◆ **YOUR OBJECTIVE**
Output the lines exactly, starting with the first line and going on through the line containing "at that location.". Leave the pictures out of your answer.
**** MATERIAL FOR THIS TASK ****
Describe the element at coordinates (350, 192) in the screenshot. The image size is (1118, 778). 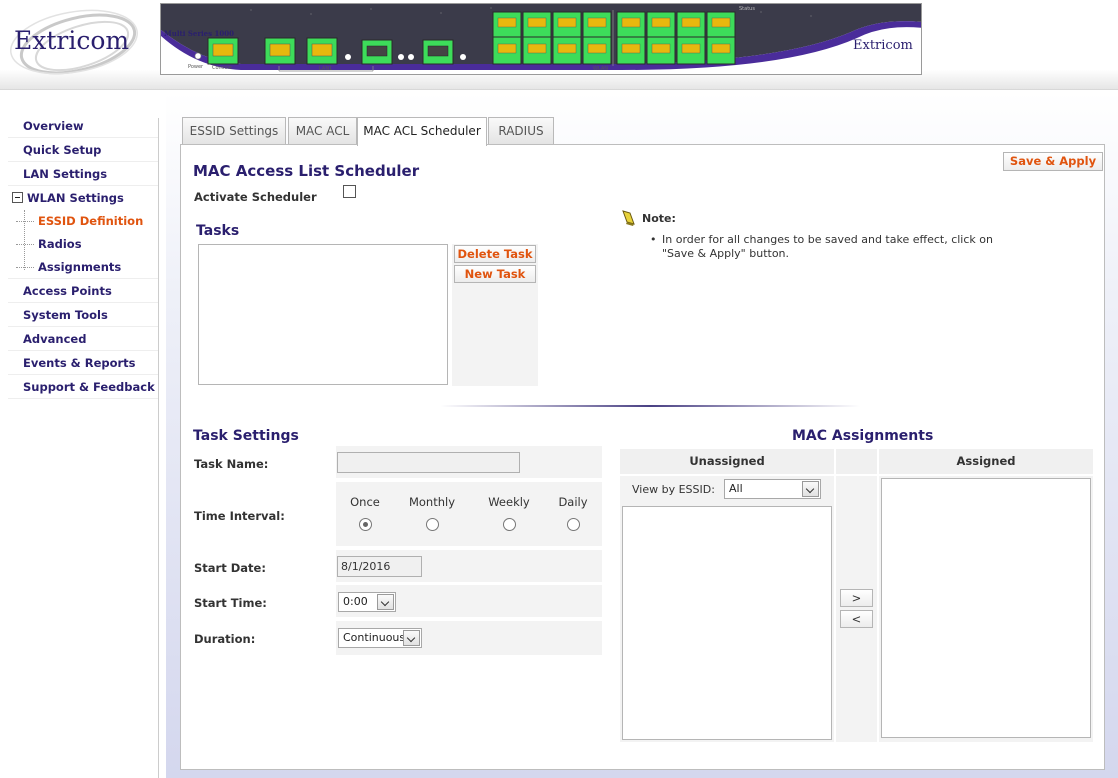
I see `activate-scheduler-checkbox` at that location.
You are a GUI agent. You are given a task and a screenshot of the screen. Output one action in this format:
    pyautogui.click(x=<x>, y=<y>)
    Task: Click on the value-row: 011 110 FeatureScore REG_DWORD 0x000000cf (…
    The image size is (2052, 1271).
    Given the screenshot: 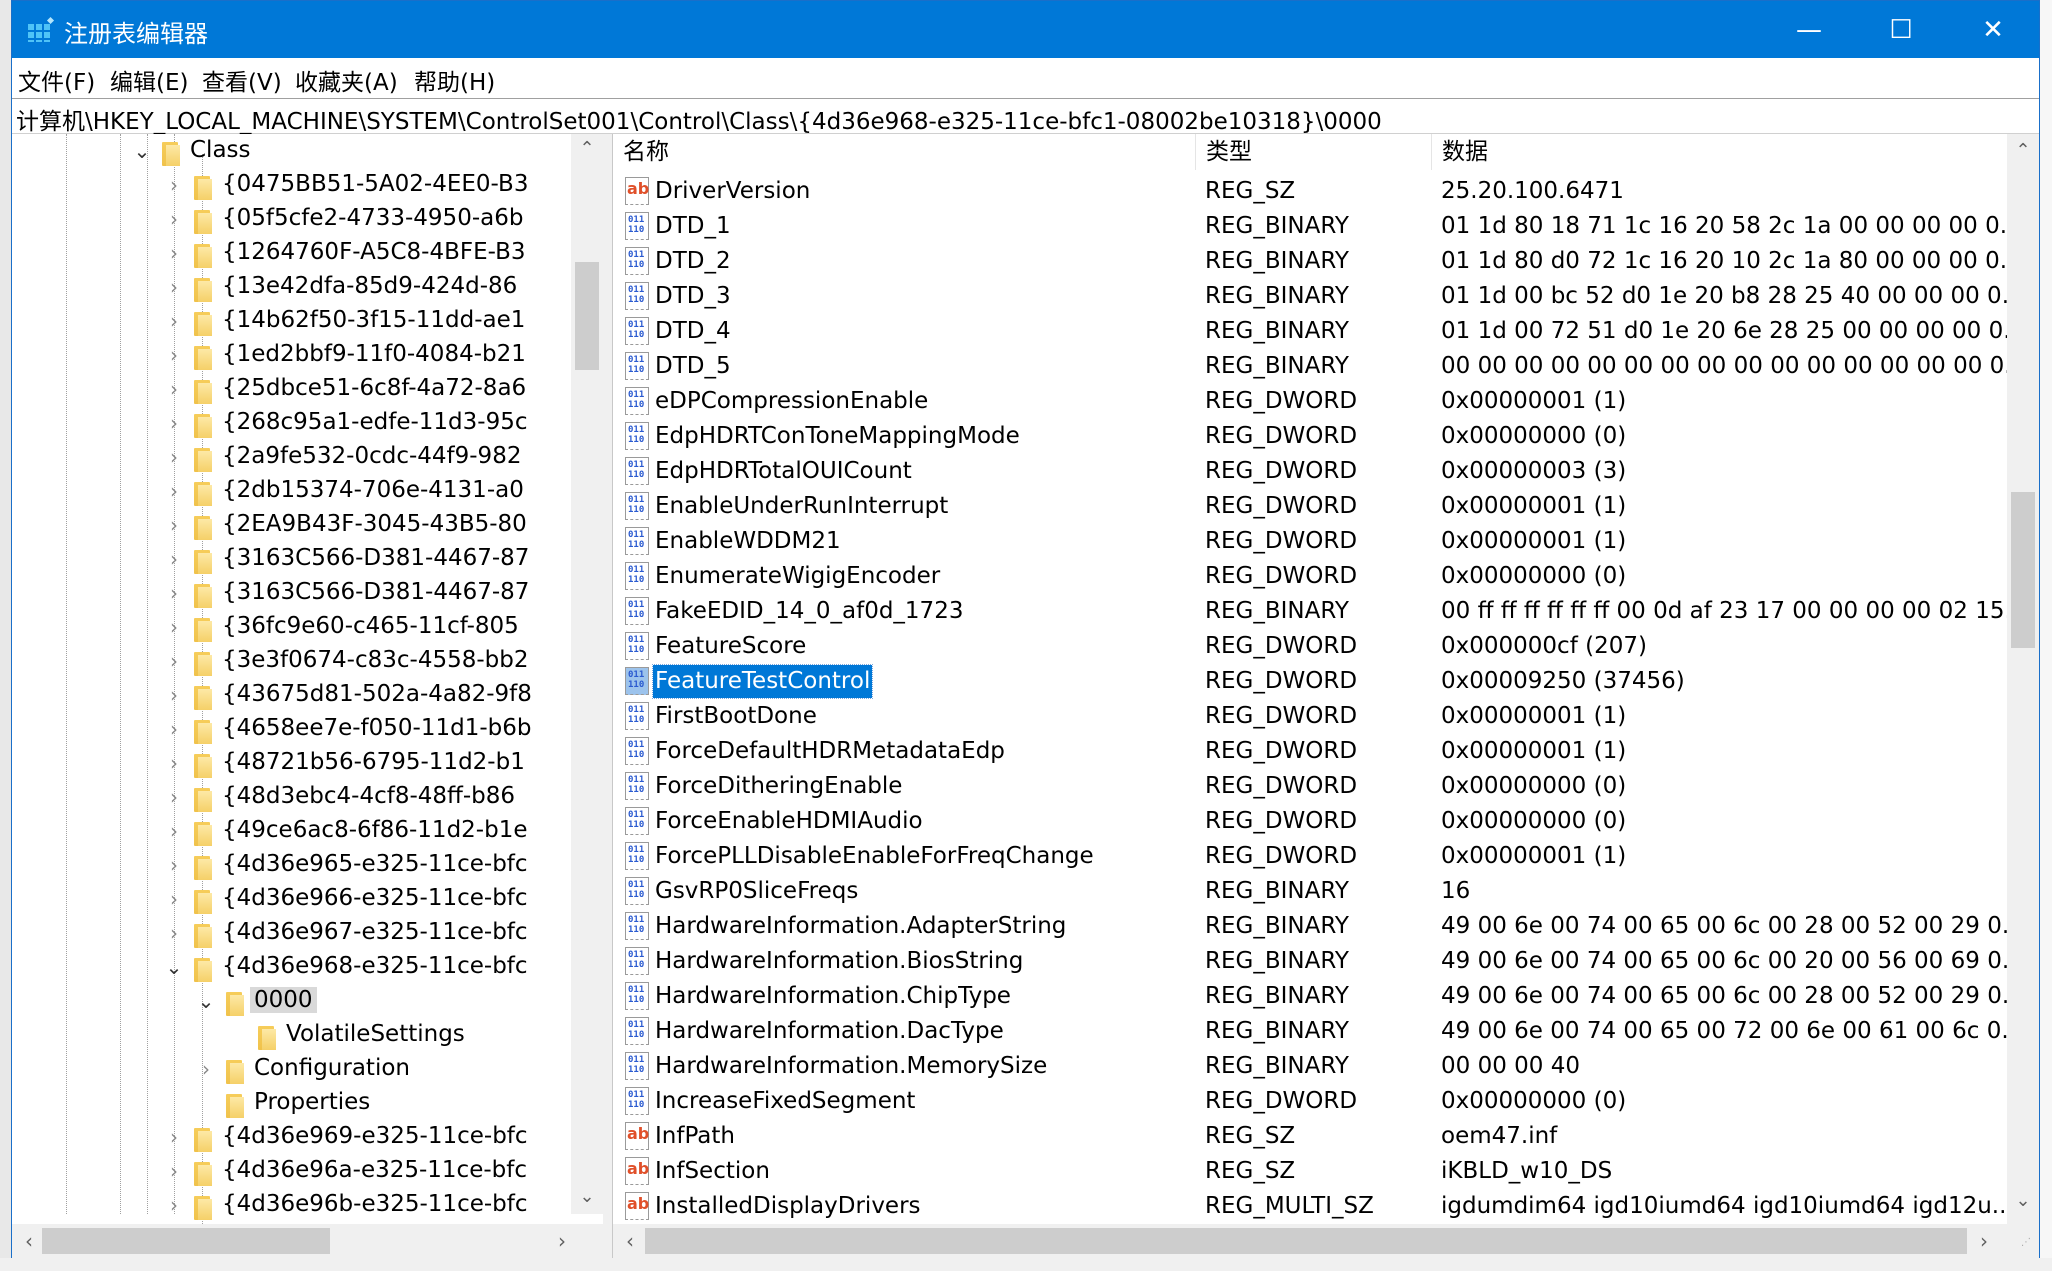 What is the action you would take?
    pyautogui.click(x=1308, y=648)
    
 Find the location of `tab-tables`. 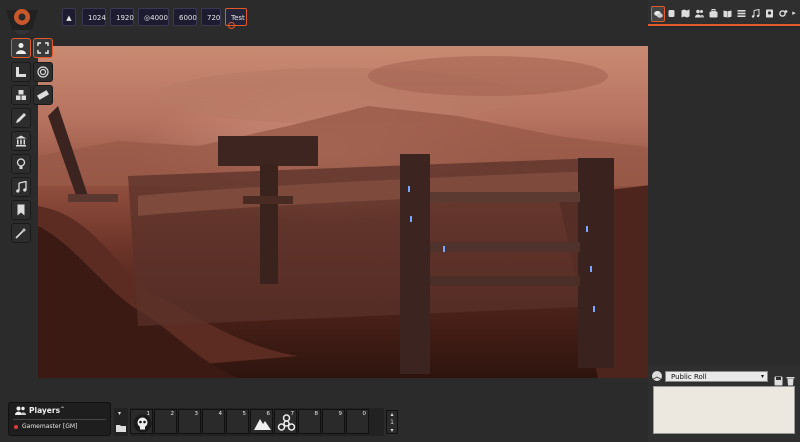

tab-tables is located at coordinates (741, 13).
****
◆ **TASK SOLUTION**
Describe the element at coordinates (350, 192) in the screenshot. The image size is (1118, 778). 
I see `activate-scheduler-checkbox` at that location.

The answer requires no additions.